At a time when many of them are happily sharing all kinds of information about their professional and personal lives, I have been fairly cautious about showing all of my cards to everyone on the Web because I think there should be a healthy divide between our public and private lives.

In many ways, I’m on the outside looking in, particularly compared with younger people who think nothing on sharing everything and anything, particularly on places such as Facebook.

While I’m still trying to digest all the news coming out of Facebook’s F8 developer conference yesterday, it has become apparent that online privacy has come to a serious fork in the road with two distinct paths.

One path that is we surrender our online privacy, and live with the reality that everything we do and disclose online will be available to anyone. The second path – and one that I don’t see happening – is people wake up to the new reality that online privacy could be a thing of the past, and the pendulum swings away from full disclosure.

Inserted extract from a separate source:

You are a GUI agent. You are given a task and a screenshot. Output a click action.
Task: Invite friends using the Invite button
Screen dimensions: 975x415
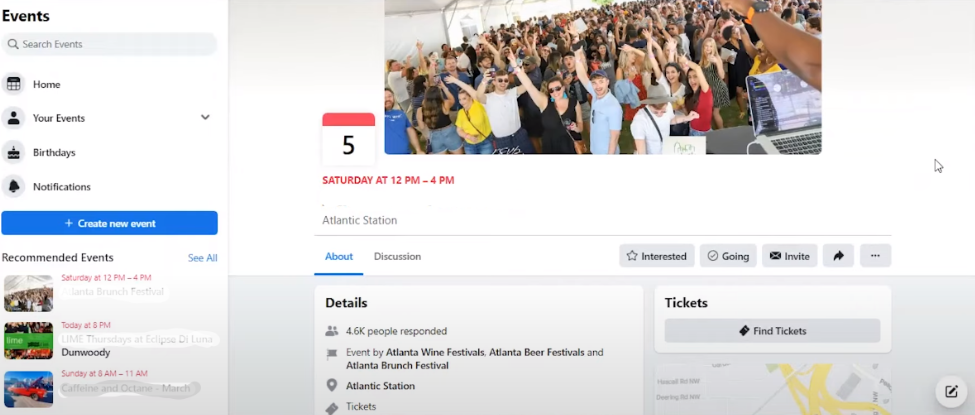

As much as online services such as Facebook, Blippy, Twitter and Foursquare are interesting, entertaining and valuable, they’re also companies in the business of data and, increasingly, they are sharing and aggregating the information that we happily provide them about our interests, purchases and activity.

All of this activity is happening behind the scenes but few people seemed concerned about our data being used this way. Perhaps I’m overly-concerned or maybe ahead of the pack but sooner or later people should start to realize that the stuff you share online is being used in many different ways by many different companies.

If you can live with having a public and social existence carry on but if you have any concerns about privacy, it’s time to wake up and smell the coffee.